本研究では,膨張材のひび割れ抑制効果を実験的に明らかにし,その実験結果を基にして実構造物モデルまで発展させ,膨張材の効果を解析的に検討した。実験では,膨張材の有無および鉄筋の有無をパラメータとした既設鋼管橋脚に1m程度巻き立てたコンクリート供試体を作製し,材齢初期からの温度,ひずみおよび有効応力を測定することにより膨張材のひび割れ抑制効果を検討した。水和熱抑制型の膨張材を添加することにより,普通セメントコンクリートと比較して供試体の内部および表面ともに4℃程度の発熱抑制が確認された。
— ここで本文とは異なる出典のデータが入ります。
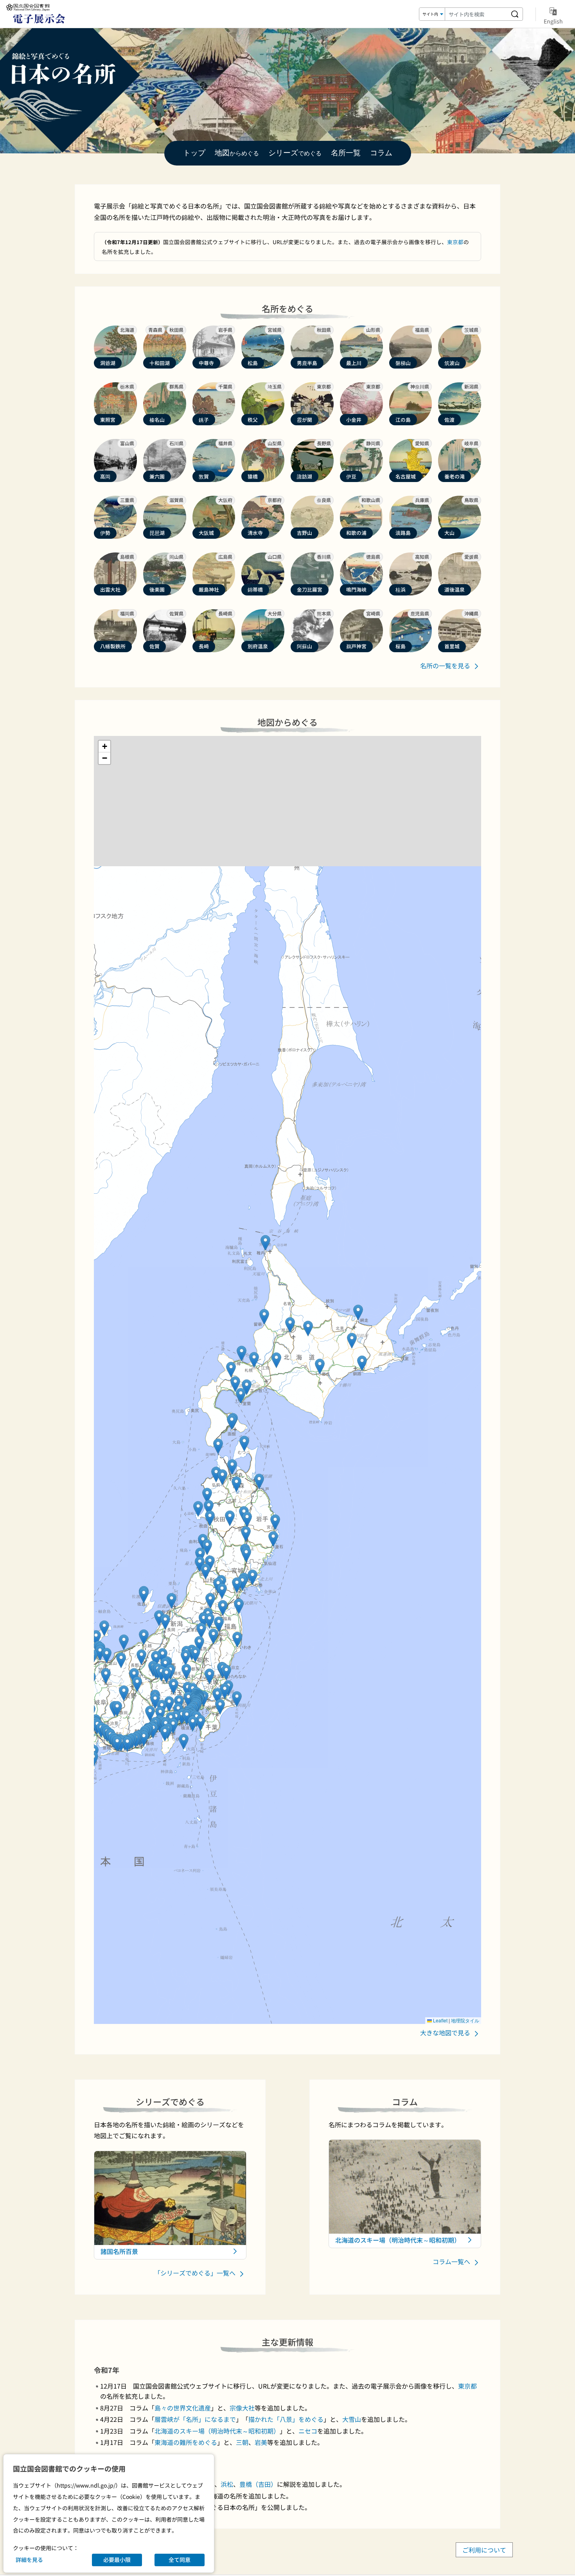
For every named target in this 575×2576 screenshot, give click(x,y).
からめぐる (237, 153)
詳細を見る (29, 2559)
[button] (254, 1360)
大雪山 (351, 2419)
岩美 (261, 2442)
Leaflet (439, 2020)
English (553, 21)
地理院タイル (465, 2020)
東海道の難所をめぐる (186, 2442)
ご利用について (484, 2549)
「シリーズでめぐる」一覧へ (195, 2272)
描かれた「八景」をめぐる (285, 2419)
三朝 (242, 2442)
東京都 (455, 242)
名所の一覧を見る (446, 665)
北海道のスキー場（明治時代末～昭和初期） (217, 2431)
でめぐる (295, 153)
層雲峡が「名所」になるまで (195, 2419)
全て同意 (179, 2559)
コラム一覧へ (452, 2261)
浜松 (227, 2484)
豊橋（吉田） (258, 2484)
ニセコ (307, 2431)
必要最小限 (117, 2559)
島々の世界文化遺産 (183, 2407)
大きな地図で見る (446, 2032)
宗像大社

また,無応力計により計測された実ひずみと温度の関係から求めた線膨張係数より,膨張コンクリートの線膨張係数は温度上昇過程において膨張作用により膨張材を添加しないコンクリートより大きくなっており,下降過程においては膨張コンクリートで線膨張係数が9.1μ/℃,普通コンクリートで10.5μ/℃と膨張材の収縮低減効果が発揮されていることが確認された。膨張材の有無および鉄筋の有無をパラメータとした供試体の中で,膨張材なし鉄筋なしの供試体のみに材齢初期に鋼管周りに円周方向のひび割れが確認された。
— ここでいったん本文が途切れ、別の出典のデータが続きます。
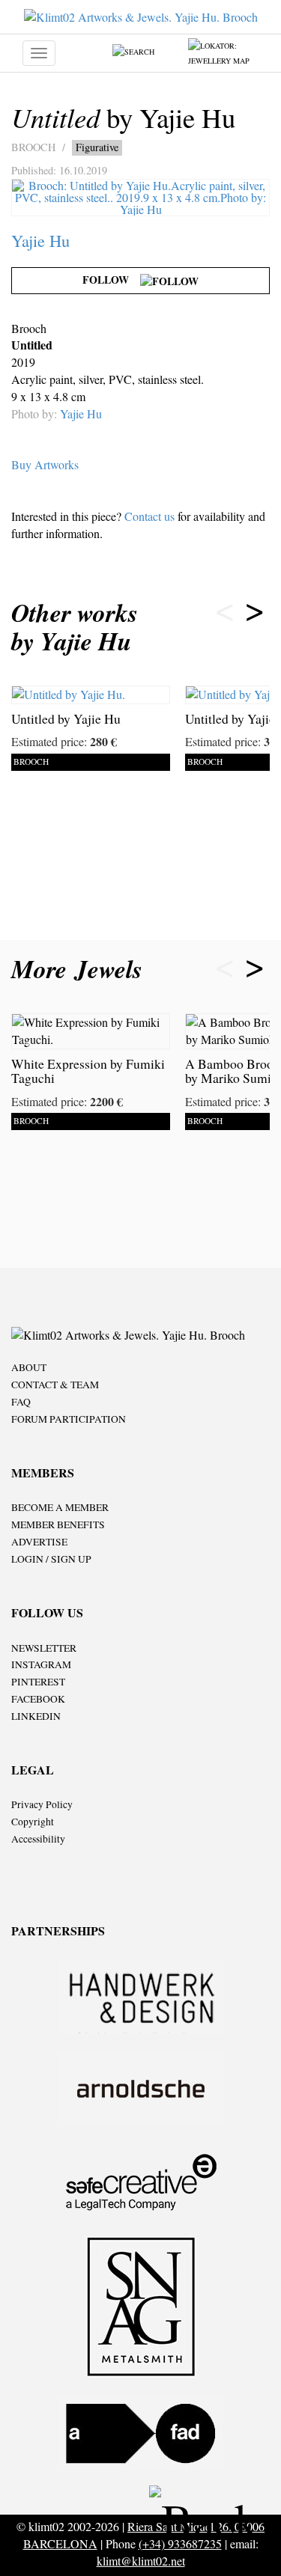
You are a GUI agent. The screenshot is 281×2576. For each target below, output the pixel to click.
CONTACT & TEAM (55, 1384)
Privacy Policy (42, 1804)
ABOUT (28, 1367)
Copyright (32, 1821)
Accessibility (38, 1839)
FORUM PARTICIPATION (68, 1419)
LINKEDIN (36, 1716)
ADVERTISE (39, 1541)
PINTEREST (38, 1681)
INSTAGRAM (41, 1664)
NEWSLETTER (43, 1648)
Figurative (97, 147)
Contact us (149, 516)
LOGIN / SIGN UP (51, 1559)
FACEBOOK (38, 1699)
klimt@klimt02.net (141, 2561)
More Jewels (81, 968)
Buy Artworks (45, 464)
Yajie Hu (40, 240)
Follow (111, 279)
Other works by (74, 627)
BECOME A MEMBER (60, 1507)
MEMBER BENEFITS (58, 1524)
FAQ (21, 1401)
解析では,実験結果を基に温度応力解析により熱物性値や力学的物性値のシミュレーションを行い,断熱温度上昇特性,熱伝達率,線膨張係数を同定した。特に膨張材の効果を温度応力解析においてどのように取り入れるか検討を行い,膨張材の有無によるひび割れの発生度合いの違いを解析的に評価した。また,実験およびその再現解析で検討した物性値を基にして,実構造物モデルにおける応力の評価および膨張材のひび割れ抑制効果を検討した。温度応力解析において,膨張材の効果を見かけの線膨張係数に置き換え適用すると,0.6N/mm2程度の引張応力の緩和が認められ,膨張材のひび割れ低減効果が確認された。